> EXTRACTED INFORMATION
··········
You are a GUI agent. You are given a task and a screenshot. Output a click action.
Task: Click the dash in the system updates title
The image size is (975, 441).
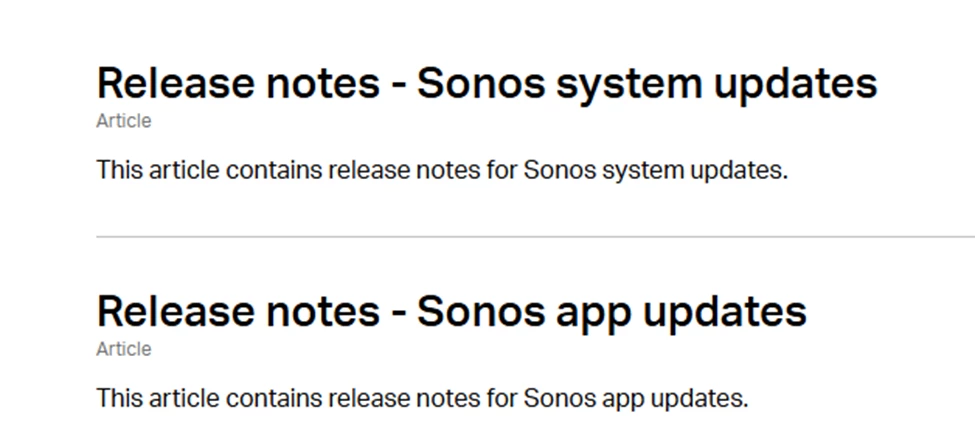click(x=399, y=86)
··········
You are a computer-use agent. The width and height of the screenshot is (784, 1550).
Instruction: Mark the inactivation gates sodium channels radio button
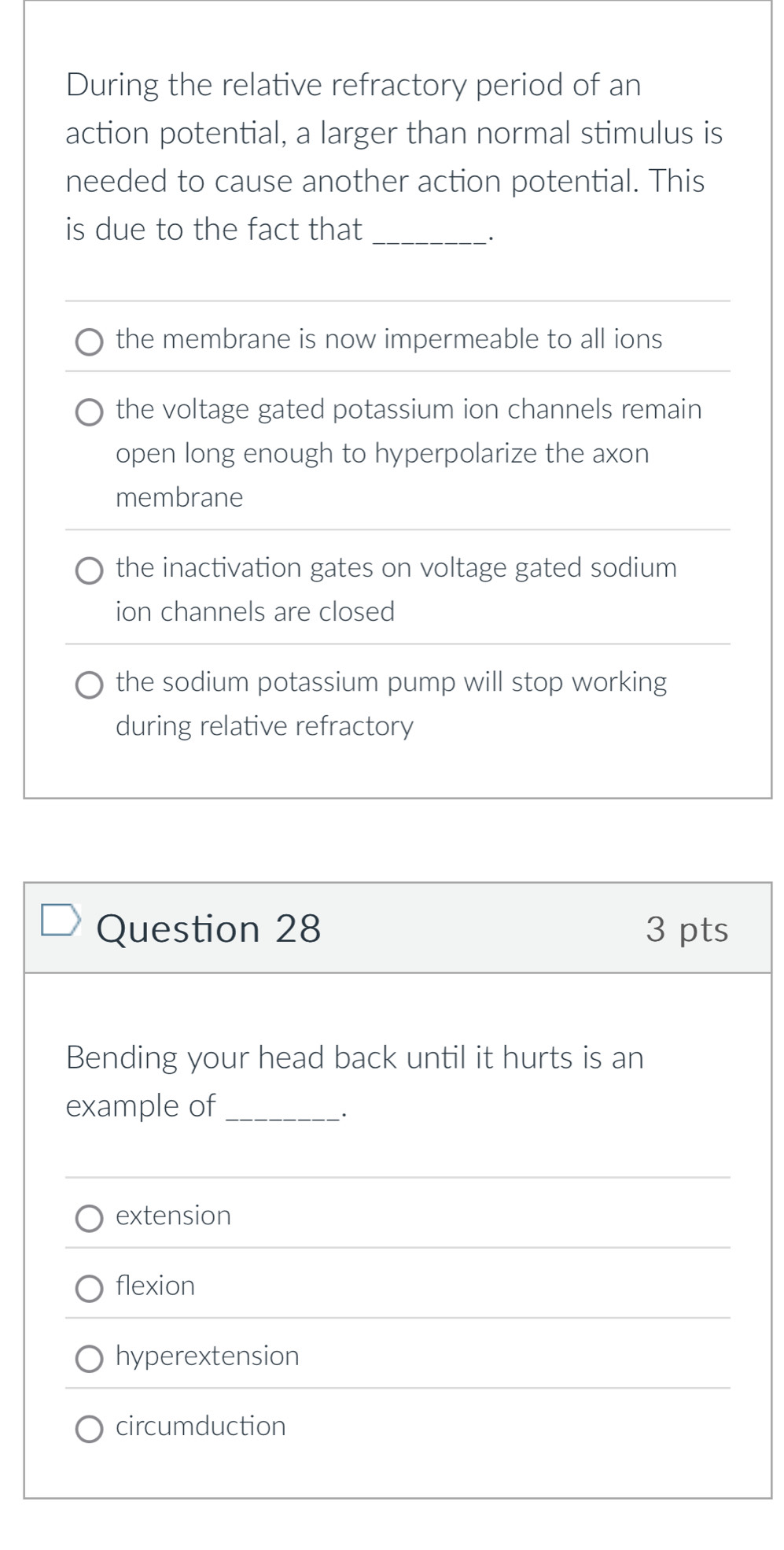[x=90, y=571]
··········
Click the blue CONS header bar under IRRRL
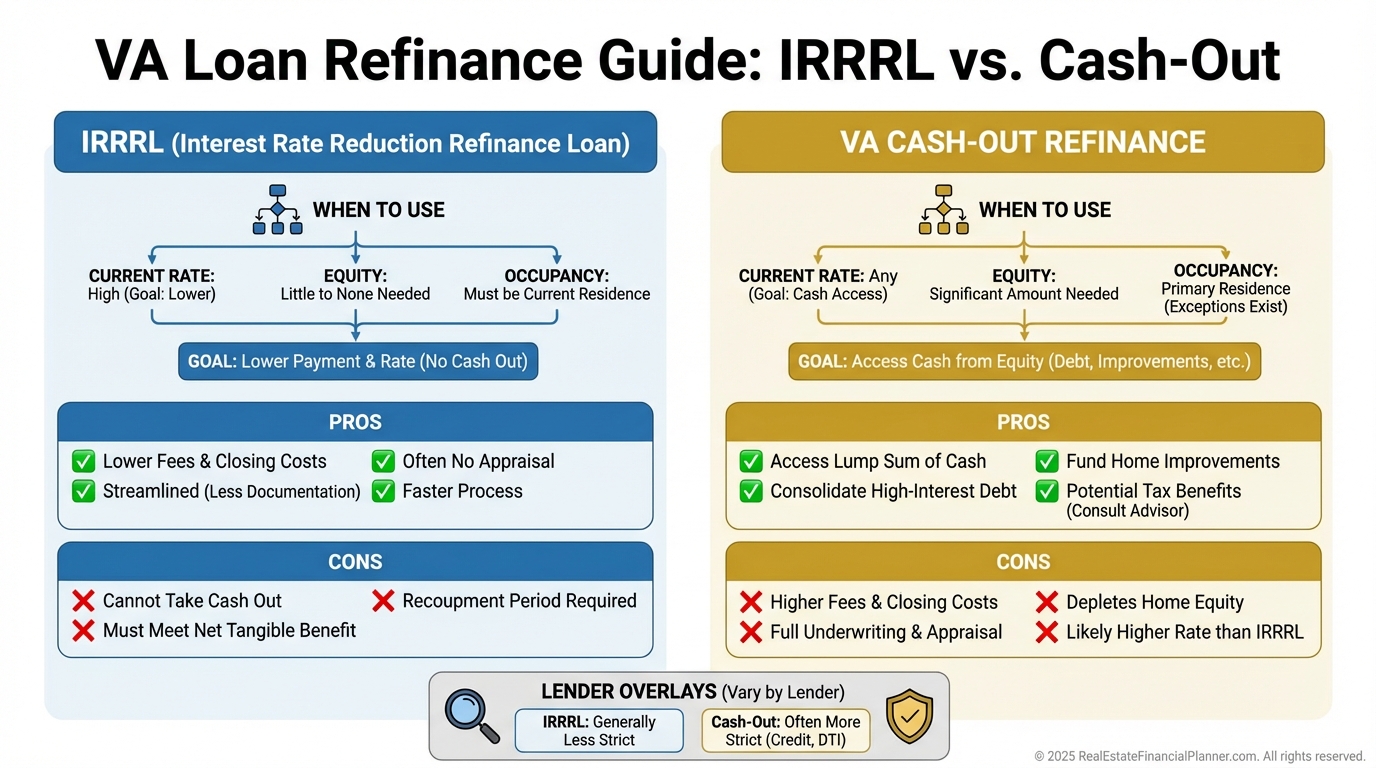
··········
> WHAT TO DO
Give the count of lines in the listing that contain the word "agent". No explanation is wanted.

> REPLY TO THE EXERCISE
2